In the early 1990s, Mr Li’s charm and facility for English, a language he did not speak before arriving in the US, quickly made him a star on the human rights circuit, especially during the then annual debate over whether imports from China should be subject to punitive tariffs because of Tiananmen.

Mr Li now rarely talks about Tiananmen, and declined an interview request. To do so could jeopardise his investment activities in China, which he visits regularly.

“You’d think with his revolutionary background that [Li] would have some old-fashioned hatreds,” Mr Munger said. “On the contrary, he is terribly impressed by modern China. I would say he’s a loyal American and a loyal Chinese, but he’s very much a capitalist now. He doesn’t have a revolutionary bone in his body left.” Tom Mitchell

How Operation Yellow Bird helped 800 dissidents flee

The rescue of Tiananmen Square student leaders began just days after the tanks rolled in and the government published its most wanted list of “counter-revolutionaries”.

It was called Operation Yellow Bird after a Chinese proverb: “The mantis stalks the cicada, unaware of the yellow bird behind.” Its goal was to smuggle prominent members of the movement to safety in the west.

The operation was extremely successful. It brought together an unlikely mix of ordinary Chinese citizens, sympathetic Communist officials, Hong Kong activists, western intelligence agencies, diplomats and Hong Kong triad gangsters.

Of the 21 leaders on the most-wanted list, 15, including Wuer Kaixi, Li Lu, Chai Ling and Feng Congde, her then husband, were spirited out of China to Hong Kong, given false identities, passports and disguises and sent abroad. In total, 800 escaped.

Many went first to France, but most travelled on to the US for scholarships at Ivy League universities.

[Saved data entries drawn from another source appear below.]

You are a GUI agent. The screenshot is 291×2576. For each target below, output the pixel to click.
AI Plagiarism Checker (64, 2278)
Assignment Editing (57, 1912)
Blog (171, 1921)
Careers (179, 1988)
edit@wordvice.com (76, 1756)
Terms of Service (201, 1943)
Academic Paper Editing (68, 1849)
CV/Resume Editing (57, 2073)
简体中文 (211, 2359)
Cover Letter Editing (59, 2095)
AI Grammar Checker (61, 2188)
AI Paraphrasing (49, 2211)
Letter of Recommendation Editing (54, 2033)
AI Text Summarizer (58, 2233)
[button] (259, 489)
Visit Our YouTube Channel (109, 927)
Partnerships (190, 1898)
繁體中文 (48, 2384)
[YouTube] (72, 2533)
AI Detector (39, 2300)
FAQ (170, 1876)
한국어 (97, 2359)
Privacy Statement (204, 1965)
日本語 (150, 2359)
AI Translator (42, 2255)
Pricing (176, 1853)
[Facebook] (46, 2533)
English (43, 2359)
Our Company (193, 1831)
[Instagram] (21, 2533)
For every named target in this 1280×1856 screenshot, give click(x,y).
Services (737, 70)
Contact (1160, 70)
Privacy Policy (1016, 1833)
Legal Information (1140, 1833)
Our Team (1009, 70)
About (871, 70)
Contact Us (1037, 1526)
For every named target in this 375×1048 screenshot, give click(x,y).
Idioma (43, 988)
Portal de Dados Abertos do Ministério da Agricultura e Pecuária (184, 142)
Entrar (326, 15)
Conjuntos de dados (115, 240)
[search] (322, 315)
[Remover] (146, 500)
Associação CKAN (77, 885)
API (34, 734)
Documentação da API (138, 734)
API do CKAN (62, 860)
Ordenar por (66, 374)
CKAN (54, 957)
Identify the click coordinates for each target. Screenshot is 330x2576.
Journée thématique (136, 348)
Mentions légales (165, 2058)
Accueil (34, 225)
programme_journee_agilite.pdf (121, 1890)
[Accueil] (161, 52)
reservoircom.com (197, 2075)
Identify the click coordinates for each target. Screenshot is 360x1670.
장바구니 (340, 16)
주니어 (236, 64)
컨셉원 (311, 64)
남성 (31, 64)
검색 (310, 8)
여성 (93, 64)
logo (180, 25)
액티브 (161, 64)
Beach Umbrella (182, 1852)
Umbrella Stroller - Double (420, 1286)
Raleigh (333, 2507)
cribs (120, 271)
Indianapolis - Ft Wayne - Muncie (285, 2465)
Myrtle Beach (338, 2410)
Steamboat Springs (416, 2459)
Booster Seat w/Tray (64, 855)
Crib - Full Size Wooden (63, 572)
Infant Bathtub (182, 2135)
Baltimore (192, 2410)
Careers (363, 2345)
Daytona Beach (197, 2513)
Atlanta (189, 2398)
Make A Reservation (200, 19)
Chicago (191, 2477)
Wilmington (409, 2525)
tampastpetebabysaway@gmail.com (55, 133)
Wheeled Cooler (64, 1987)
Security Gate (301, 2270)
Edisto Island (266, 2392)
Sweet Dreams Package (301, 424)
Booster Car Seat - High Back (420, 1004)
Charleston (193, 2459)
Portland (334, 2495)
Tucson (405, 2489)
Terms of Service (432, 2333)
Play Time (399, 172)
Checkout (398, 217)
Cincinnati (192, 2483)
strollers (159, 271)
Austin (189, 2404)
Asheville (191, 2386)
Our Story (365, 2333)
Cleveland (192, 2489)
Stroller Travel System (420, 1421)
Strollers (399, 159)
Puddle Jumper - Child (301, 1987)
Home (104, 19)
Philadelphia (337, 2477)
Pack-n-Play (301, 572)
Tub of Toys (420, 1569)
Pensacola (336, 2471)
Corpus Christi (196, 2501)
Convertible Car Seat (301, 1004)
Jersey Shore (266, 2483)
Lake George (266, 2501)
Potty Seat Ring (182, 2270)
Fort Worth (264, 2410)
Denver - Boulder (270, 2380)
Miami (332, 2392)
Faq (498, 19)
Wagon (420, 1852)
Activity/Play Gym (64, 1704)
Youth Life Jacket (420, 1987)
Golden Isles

The extraction missions, aided by MI6, the UK’s Secret Intelligence Service, and the CIA, according to many accounts, had scrambler devices, infrared signallers, night-vision goggles and weapons.

Sympathisers helped student leaders travel more than 2,000km from Beijing to the Hong Kong border by bus, boat, train, car, donkey cart and in storage tanks.

Many were sheltered for months before smugglers and “snakehead” human traffickers, many of them paid handsomely, took them to Hong Kong.

After nearly 10 months on the run, Chai Ling arrived in Hong Kong in a cargo box full of rotting fish, while the rescue of Wuer Kaixi failed twice before he escaped.

The average cost was HK$50,000-100,000 – double the usual price to smuggle people out of China because of the extra risk. For Wuer Kaixi it was about HK$600,000.

The money came from businesspeople, mob bosses, donations and foreign governments. The British colonial government helped with continued extractions of dissidents up until the handover in 1997, when Hong Kong returned to Chinese rule and all records of the operation were removed from the territory.